Below are records; quote them exactly from the first line through the line that contains "This screenshot has width=1143, height=601.".

»»

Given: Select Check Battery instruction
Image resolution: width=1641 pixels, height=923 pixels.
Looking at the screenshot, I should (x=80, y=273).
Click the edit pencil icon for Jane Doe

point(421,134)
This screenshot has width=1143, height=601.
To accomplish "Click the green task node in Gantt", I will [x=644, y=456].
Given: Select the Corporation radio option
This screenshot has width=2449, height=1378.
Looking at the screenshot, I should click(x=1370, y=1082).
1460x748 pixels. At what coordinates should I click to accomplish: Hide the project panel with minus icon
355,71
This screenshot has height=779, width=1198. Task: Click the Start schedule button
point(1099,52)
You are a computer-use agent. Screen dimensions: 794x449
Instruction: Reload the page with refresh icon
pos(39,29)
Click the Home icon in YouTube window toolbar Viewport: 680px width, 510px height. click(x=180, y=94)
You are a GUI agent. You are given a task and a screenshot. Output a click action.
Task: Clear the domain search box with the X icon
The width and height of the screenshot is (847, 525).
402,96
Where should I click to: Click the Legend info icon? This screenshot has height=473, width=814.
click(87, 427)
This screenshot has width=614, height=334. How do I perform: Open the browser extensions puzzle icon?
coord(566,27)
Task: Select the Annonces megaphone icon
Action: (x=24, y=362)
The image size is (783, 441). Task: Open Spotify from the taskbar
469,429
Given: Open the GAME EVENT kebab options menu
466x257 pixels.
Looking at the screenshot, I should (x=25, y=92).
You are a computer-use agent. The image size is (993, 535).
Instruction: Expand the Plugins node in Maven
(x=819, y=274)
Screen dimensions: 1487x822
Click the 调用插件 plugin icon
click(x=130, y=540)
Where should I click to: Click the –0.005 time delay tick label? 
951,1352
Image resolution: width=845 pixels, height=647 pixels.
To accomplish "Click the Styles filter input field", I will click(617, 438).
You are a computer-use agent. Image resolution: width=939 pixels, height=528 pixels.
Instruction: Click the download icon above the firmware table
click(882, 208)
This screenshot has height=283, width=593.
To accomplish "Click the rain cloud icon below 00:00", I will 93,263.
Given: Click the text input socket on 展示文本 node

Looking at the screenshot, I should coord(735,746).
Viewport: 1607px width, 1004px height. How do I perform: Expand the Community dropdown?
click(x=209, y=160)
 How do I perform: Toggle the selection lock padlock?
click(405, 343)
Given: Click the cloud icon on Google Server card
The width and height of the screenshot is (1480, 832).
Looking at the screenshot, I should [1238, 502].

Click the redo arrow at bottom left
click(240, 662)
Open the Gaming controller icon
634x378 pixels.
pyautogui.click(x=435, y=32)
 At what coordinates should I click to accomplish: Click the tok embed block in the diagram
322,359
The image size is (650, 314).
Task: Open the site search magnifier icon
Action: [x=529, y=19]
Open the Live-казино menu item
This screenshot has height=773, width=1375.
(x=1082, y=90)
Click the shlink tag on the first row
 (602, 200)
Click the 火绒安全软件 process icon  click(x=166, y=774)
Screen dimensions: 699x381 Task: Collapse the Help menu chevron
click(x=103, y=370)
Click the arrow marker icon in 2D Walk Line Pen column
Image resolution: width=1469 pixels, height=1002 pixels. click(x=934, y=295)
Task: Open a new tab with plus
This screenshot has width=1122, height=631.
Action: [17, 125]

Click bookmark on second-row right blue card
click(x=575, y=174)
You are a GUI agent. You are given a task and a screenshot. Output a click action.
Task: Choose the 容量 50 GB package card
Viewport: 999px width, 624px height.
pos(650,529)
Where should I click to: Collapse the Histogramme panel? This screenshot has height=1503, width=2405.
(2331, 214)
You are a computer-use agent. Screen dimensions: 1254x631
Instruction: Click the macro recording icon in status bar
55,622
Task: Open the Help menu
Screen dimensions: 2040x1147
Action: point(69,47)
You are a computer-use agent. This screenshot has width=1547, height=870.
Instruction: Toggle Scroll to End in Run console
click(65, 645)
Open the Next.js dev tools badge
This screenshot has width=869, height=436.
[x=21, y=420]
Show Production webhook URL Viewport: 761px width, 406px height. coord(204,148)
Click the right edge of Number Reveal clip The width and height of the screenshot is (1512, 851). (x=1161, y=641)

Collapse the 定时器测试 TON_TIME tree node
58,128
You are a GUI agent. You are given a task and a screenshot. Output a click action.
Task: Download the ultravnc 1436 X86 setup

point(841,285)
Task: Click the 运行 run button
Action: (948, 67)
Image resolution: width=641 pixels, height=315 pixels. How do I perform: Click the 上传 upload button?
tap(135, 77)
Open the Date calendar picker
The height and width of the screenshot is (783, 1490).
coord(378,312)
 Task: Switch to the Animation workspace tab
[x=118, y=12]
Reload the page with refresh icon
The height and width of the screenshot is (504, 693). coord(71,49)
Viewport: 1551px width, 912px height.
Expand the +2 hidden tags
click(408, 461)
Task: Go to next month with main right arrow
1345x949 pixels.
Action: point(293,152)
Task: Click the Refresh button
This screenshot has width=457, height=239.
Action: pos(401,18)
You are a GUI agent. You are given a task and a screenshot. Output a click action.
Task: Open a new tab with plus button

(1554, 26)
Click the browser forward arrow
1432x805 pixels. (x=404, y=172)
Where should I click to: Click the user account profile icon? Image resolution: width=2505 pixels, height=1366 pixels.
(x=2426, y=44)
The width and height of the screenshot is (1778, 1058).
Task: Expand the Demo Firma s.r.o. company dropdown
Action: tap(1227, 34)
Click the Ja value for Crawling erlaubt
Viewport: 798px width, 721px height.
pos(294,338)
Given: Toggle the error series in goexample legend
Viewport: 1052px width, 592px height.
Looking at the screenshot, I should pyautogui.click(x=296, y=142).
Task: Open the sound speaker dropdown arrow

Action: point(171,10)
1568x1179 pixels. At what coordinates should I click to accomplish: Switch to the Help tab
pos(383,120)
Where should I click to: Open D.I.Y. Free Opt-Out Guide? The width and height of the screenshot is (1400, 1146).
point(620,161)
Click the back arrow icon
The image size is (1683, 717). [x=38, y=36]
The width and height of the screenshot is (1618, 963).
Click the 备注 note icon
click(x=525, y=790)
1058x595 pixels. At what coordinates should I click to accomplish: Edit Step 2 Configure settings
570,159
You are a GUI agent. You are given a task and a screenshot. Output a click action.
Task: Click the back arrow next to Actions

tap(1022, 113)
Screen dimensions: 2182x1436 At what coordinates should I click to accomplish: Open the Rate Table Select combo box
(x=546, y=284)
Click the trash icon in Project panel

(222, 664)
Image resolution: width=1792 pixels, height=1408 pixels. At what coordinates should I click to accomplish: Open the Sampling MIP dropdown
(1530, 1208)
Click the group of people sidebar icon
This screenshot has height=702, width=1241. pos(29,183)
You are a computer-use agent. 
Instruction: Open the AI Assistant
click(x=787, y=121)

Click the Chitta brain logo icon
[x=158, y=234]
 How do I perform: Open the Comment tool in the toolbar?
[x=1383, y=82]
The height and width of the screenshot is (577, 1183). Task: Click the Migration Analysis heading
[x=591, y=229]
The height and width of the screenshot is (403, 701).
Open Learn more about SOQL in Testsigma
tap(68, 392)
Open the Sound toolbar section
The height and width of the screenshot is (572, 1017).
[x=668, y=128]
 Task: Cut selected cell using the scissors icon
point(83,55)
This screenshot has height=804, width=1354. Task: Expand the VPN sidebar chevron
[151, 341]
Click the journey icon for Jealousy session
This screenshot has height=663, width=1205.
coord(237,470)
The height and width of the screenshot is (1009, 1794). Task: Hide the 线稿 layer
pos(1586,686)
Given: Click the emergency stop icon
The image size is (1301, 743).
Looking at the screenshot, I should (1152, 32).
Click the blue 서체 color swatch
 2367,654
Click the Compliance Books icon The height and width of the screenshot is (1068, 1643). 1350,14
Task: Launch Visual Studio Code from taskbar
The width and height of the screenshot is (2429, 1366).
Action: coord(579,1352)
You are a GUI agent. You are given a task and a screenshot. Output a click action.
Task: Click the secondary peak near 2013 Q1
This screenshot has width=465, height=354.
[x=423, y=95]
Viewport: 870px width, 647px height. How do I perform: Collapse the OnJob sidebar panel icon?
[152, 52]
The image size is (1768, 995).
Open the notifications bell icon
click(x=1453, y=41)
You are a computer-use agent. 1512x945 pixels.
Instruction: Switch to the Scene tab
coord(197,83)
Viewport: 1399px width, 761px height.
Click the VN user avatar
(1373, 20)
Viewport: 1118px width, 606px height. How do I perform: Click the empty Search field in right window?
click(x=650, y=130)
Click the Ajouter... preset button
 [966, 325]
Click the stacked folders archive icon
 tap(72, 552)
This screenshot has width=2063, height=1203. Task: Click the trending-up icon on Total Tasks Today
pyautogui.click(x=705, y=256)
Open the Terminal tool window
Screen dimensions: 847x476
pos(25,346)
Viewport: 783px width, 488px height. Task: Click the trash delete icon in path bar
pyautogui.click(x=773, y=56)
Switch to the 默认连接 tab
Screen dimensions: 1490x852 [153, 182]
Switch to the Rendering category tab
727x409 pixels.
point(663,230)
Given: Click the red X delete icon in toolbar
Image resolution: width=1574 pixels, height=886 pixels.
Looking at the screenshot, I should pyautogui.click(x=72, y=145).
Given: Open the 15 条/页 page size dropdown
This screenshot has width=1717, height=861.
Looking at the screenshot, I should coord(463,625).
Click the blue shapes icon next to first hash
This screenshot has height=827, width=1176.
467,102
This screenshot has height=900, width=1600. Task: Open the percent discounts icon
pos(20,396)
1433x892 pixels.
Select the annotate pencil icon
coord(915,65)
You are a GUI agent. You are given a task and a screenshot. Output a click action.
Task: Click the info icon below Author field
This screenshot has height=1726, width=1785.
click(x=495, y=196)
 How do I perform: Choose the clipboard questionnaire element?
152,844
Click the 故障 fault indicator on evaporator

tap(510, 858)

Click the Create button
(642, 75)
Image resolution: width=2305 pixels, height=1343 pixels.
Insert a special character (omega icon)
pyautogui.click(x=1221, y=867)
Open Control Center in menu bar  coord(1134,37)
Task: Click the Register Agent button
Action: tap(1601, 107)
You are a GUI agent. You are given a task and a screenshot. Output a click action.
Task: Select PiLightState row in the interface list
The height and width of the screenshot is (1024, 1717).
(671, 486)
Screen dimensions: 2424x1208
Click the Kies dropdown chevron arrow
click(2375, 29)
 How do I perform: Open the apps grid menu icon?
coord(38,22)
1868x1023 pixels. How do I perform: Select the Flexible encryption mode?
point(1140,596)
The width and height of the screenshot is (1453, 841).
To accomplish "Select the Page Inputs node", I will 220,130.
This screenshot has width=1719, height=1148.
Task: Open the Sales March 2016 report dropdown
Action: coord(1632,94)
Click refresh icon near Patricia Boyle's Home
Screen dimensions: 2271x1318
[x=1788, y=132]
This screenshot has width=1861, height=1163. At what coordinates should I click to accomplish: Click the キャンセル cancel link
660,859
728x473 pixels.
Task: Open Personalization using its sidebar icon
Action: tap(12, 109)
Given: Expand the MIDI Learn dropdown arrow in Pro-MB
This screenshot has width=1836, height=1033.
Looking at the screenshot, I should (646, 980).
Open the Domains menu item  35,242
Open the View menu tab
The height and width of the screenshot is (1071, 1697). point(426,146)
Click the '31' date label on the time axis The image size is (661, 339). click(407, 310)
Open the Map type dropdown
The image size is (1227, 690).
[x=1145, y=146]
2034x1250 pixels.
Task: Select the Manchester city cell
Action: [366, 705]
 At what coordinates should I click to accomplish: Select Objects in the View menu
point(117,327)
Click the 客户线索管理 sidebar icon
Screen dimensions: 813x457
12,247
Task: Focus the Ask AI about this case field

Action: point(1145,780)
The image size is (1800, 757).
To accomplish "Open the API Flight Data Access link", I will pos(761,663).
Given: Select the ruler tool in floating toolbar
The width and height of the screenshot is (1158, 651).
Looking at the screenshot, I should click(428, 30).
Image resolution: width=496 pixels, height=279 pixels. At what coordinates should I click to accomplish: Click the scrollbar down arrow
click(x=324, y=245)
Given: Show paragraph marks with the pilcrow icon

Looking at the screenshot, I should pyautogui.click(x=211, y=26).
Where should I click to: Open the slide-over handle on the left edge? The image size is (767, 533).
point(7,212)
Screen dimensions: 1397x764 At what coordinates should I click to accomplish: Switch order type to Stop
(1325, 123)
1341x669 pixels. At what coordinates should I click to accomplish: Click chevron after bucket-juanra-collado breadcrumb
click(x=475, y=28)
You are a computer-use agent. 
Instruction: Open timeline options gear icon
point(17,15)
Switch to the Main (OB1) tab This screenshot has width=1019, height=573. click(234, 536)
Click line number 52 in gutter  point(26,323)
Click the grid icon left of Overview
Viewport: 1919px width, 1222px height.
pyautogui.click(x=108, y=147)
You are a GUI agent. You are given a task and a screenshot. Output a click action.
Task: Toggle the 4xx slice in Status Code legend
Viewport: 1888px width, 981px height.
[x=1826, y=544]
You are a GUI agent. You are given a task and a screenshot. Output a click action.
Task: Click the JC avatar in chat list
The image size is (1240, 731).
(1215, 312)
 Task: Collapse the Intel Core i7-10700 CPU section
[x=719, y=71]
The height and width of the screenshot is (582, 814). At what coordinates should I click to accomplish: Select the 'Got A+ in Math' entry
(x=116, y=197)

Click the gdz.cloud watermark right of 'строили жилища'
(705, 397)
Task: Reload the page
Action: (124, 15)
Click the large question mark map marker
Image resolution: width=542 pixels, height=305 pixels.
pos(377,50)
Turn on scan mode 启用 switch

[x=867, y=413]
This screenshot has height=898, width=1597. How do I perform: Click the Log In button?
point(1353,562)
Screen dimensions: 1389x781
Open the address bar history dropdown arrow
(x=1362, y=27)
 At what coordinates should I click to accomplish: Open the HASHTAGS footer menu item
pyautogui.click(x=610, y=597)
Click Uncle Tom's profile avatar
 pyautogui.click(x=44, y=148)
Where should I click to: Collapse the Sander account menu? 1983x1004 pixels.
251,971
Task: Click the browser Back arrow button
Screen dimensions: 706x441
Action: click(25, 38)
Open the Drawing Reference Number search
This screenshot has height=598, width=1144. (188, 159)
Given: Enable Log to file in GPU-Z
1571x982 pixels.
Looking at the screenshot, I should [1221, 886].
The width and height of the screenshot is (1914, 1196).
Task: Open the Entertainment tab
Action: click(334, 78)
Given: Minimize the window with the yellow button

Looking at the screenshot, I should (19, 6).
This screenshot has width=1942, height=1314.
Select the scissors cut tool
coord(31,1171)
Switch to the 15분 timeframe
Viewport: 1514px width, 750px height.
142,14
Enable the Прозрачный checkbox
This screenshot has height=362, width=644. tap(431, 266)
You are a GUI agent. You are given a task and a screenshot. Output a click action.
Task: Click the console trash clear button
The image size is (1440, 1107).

««

:: Response area ::
Given: Select Check Battery instruction
Image resolution: width=1641 pixels, height=923 pixels.
Looking at the screenshot, I should (x=80, y=273).
Click the edit pencil icon for Jane Doe

point(421,134)
This screenshot has width=1143, height=601.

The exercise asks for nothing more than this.